WHAT YOU ARE ASKED TO DO =
Collect all lines below with the string "will".

──────────────────────────────

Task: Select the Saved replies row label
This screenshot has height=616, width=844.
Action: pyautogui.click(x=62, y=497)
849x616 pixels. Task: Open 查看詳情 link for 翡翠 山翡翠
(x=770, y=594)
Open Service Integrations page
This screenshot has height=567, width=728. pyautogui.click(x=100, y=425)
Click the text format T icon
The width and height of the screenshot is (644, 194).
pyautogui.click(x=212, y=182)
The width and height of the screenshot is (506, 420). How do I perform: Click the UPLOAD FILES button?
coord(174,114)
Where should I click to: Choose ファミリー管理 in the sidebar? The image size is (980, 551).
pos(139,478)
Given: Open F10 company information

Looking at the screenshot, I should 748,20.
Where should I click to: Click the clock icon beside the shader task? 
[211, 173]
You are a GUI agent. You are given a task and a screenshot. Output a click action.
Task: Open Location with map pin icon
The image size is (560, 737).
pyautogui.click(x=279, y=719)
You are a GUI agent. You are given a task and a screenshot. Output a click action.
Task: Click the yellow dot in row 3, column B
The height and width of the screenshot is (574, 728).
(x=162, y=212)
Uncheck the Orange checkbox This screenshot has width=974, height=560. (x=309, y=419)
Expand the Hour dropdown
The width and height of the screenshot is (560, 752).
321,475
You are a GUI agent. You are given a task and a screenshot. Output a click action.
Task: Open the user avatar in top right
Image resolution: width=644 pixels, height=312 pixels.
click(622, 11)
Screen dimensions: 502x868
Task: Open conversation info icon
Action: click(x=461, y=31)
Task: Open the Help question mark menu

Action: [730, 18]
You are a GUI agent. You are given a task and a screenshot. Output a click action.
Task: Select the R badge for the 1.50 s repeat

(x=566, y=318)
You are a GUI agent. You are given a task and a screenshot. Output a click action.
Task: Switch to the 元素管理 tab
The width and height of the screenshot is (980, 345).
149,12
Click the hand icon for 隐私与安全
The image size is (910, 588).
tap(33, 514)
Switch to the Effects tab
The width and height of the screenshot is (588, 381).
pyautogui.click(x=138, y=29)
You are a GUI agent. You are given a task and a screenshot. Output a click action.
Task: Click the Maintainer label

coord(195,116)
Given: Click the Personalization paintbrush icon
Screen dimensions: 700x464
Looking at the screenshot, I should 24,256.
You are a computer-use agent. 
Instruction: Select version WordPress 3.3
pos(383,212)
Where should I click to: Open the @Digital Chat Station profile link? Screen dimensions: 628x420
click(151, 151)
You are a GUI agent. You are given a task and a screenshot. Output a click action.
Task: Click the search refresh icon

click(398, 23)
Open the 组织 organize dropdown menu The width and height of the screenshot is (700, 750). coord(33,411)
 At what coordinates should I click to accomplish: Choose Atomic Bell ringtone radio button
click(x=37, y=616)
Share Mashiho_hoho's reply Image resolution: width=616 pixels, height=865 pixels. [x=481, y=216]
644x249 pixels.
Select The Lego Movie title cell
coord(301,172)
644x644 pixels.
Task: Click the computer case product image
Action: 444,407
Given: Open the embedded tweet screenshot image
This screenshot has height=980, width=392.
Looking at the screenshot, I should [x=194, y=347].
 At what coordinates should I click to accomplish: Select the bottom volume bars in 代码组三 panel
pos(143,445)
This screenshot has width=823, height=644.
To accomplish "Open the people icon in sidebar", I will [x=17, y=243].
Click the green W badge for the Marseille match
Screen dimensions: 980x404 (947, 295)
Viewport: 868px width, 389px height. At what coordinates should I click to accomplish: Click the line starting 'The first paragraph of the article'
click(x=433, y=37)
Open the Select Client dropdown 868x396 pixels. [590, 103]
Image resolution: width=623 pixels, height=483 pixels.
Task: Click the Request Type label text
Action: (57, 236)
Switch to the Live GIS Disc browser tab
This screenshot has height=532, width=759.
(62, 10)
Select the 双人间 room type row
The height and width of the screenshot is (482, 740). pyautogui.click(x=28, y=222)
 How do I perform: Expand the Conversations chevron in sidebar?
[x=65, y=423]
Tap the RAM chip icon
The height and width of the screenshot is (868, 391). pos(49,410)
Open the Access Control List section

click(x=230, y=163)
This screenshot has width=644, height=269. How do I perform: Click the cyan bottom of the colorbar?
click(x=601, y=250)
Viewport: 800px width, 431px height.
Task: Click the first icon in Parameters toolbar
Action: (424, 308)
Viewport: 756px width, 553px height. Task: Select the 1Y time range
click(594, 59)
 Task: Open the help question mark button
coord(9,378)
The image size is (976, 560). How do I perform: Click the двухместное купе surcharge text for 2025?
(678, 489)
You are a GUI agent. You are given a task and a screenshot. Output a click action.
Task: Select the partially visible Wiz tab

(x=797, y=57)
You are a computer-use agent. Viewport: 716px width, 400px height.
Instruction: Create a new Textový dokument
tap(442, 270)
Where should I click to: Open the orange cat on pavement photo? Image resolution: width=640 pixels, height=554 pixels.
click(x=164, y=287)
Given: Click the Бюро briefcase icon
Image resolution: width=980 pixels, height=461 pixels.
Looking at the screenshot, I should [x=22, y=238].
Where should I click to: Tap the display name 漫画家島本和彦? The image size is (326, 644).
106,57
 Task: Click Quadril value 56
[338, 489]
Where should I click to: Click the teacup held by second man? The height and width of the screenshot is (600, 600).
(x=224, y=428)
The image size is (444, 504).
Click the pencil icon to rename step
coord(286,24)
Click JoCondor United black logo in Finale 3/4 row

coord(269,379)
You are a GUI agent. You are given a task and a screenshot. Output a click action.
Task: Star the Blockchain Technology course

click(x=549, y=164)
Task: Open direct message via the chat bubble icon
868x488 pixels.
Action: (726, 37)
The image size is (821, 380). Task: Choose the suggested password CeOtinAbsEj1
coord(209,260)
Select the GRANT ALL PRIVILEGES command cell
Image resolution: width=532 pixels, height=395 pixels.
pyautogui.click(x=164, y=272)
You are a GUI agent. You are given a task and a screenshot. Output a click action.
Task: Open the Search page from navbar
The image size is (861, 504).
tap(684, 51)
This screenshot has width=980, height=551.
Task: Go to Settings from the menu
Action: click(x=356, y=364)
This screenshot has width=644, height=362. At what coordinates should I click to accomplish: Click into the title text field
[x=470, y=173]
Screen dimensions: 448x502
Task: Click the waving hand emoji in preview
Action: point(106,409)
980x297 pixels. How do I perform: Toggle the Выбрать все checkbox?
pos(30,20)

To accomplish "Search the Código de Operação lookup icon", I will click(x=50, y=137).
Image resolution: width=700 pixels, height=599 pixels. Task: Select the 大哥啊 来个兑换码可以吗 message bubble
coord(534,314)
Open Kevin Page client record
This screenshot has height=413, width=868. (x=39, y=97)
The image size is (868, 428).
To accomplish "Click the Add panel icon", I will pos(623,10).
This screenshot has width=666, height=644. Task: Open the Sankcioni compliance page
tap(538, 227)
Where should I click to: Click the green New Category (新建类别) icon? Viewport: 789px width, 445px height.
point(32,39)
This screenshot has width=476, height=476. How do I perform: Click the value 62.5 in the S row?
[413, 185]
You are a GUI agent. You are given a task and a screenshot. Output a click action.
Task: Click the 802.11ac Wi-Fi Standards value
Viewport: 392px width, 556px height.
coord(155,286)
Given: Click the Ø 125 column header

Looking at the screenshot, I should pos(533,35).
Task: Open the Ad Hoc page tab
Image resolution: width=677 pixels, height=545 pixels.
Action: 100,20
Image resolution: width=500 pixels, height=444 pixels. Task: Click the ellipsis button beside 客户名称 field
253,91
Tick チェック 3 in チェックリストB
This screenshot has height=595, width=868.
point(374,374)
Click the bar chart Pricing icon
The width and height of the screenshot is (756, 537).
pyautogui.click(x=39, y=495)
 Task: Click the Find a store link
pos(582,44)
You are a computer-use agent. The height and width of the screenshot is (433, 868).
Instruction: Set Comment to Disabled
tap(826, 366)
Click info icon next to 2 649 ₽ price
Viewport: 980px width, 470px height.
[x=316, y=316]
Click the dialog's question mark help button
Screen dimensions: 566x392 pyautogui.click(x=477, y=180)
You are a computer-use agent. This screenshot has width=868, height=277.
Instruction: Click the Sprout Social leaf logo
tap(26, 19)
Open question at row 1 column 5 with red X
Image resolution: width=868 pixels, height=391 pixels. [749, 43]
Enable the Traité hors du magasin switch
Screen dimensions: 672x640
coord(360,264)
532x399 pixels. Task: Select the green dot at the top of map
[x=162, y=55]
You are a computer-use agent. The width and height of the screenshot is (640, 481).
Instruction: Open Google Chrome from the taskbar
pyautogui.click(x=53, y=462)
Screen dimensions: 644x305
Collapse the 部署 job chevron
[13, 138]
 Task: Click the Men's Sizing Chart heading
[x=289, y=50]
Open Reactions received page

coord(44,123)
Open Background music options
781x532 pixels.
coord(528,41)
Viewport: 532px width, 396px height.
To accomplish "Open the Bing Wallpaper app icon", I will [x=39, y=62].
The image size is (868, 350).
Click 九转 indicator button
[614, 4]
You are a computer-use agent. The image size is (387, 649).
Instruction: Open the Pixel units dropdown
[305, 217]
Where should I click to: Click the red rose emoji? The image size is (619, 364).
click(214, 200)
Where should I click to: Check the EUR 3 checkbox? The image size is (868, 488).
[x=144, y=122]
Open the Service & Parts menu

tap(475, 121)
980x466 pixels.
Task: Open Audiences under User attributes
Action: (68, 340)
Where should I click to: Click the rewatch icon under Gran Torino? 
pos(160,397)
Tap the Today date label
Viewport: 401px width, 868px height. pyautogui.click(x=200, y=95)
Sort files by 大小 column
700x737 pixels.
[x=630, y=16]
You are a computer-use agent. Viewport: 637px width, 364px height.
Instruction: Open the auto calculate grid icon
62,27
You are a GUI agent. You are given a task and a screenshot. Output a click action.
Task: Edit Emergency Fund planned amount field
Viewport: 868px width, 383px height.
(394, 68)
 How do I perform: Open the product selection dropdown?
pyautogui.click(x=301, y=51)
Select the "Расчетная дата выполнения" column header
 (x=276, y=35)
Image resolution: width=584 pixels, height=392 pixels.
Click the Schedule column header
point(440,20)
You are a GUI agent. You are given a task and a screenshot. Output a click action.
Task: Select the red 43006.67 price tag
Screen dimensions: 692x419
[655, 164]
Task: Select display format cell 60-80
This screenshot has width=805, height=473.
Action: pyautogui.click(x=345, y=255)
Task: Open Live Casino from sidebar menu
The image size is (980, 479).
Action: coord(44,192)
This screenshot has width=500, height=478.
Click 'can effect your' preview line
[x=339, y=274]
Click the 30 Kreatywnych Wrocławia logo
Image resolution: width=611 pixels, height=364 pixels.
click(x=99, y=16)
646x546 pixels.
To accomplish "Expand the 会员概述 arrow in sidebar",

──────────────────────────────

FINAL ANSWER =
To accomplish "Open the people icon in sidebar", I will [x=17, y=243].
To accomplish "Search the Código de Operação lookup icon", I will click(x=50, y=137).
To accomplish "Click the Add panel icon", I will pos(623,10).
To accomplish "Open the Bing Wallpaper app icon", I will [x=39, y=62].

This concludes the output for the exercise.